BEGIN Text segment

The Memory Palace: A Memoir” by Mira Bartok falls into the category of “memoirs by women with mentally ill mothers.” Others in this category include “Liars’ Club” by Mary Karr and “The Glass Castle” by Jeannette Walls. I picked it up because it’s on this year’s Notable Books List from the American Library Association. And–I’m a sucker for a memoir.

Here are the basics–Mira Bartok and her sister ended up changing their names and moving to cities away from Cleveland to separate themselves from their mother, who was seriously mentally ill. Bartok became an artist and writer. After a serious car accident and traumatic brain injury as an adult, she decided to take a few steps toward reconnection with her mother who by then was homeless as well.

This book stands out from the others because Bartok includes excerpts from letters that her mother wrote, and she includes pictures of her own art. These deepen her story. Her telling isn’t chronological, but it does make sense somehow, as she describes the reconciliation, and then backs up to tell what came before.

Bartok employs the image of the memory palace partly because she had to reconstruct her own ability to remember. She suffered a traumatic brain injury in 1999 at age 40, and lost much of her short term memory. She describes the memory palace as a way of remembering by creating an imaginary space where each item within the space represents something one wishes to remember, an apt description of her writing here.

As I look back on the reading and reflect on what images I will keep of this book, I will recall Bartok’s description of when she first saw her mother behaving oddly in a way that was seriously wrong, and her immediate understanding that it was something to hide. The saddest to me was that Bartok seemed to show great talent at the piano; her mother had been a prodigy. But the disorganization of the entire household kept Bartok from continuing with lessons just as she was progressing to serious music.

END Text segment

## Task requirements
A - Reproduce the entire book review word for word.
B - In the listing, change "clicked" to "selected" in the lines from the one with "44) label: EVENTS" to the one with "305, 59, 321)", and give back only those lines with nothing else altered.
The book review and the listing have no connection to each other.

BEGIN Task data

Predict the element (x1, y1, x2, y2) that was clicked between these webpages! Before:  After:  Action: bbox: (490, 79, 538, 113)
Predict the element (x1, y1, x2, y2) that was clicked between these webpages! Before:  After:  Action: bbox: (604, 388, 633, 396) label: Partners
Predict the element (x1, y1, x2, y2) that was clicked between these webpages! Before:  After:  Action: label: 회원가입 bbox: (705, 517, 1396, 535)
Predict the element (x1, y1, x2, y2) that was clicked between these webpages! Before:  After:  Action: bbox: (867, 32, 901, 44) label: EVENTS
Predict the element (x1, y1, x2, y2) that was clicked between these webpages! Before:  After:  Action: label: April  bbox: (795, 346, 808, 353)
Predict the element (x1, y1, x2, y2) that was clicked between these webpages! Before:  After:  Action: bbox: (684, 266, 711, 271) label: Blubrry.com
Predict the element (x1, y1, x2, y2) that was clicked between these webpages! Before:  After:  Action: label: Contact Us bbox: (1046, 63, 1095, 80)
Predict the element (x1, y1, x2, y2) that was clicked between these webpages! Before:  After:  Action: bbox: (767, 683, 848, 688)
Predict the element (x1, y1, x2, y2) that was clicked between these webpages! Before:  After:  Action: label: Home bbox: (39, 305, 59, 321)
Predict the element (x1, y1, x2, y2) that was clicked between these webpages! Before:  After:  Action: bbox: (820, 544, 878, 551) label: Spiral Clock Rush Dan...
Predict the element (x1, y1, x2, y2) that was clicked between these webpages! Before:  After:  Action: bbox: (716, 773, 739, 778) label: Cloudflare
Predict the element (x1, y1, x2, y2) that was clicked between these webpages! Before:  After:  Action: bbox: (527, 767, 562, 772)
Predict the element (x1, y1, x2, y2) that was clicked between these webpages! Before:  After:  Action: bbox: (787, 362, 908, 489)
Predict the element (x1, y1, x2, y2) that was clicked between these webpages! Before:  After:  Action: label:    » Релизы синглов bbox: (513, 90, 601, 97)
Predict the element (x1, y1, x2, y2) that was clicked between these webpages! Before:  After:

END Task data

## Exercise responses
A -
The Memory Palace: A Memoir” by Mira Bartok falls into the category of “memoirs by women with mentally ill mothers.” Others in this category include “Liars’ Club” by Mary Karr and “The Glass Castle” by Jeannette Walls. I picked it up because it’s on this year’s Notable Books List from the American Library Association. And–I’m a sucker for a memoir.

Here are the basics–Mira Bartok and her sister ended up changing their names and moving to cities away from Cleveland to separate themselves from their mother, who was seriously mentally ill. Bartok became an artist and writer. After a serious car accident and traumatic brain injury as an adult, she decided to take a few steps toward reconnection with her mother who by then was homeless as well.

This book stands out from the others because Bartok includes excerpts from letters that her mother wrote, and she includes pictures of her own art. These deepen her story. Her telling isn’t chronological, but it does make sense somehow, as she describes the reconciliation, and then backs up to tell what came before.

Bartok employs the image of the memory palace partly because she had to reconstruct her own ability to remember. She suffered a traumatic brain injury in 1999 at age 40, and lost much of her short term memory. She describes the memory palace as a way of remembering by creating an imaginary space where each item within the space represents something one wishes to remember, an apt description of her writing here.

As I look back on the reading and reflect on what images I will keep of this book, I will recall Bartok’s description of when she first saw her mother behaving oddly in a way that was seriously wrong, and her immediate understanding that it was something to hide. The saddest to me was that Bartok seemed to show great talent at the piano; her mother had been a prodigy. But the disorganization of the entire household kept Bartok from continuing with lessons just as she was progressing to serious music.

B -
Predict the element (x1, y1, x2, y2) that was selected between these webpages! Before:  After:  Action: bbox: (867, 32, 901, 44) label: EVENTS
Predict the element (x1, y1, x2, y2) that was selected between these webpages! Before:  After:  Action: label: April  bbox: (795, 346, 808, 353)
Predict the element (x1, y1, x2, y2) that was selected between these webpages! Before:  After:  Action: bbox: (684, 266, 711, 271) label: Blubrry.com
Predict the element (x1, y1, x2, y2) that was selected between these webpages! Before:  After:  Action: label: Contact Us bbox: (1046, 63, 1095, 80)
Predict the element (x1, y1, x2, y2) that was selected between these webpages! Before:  After:  Action: bbox: (767, 683, 848, 688)
Predict the element (x1, y1, x2, y2) that was selected between these webpages! Before:  After:  Action: label: Home bbox: (39, 305, 59, 321)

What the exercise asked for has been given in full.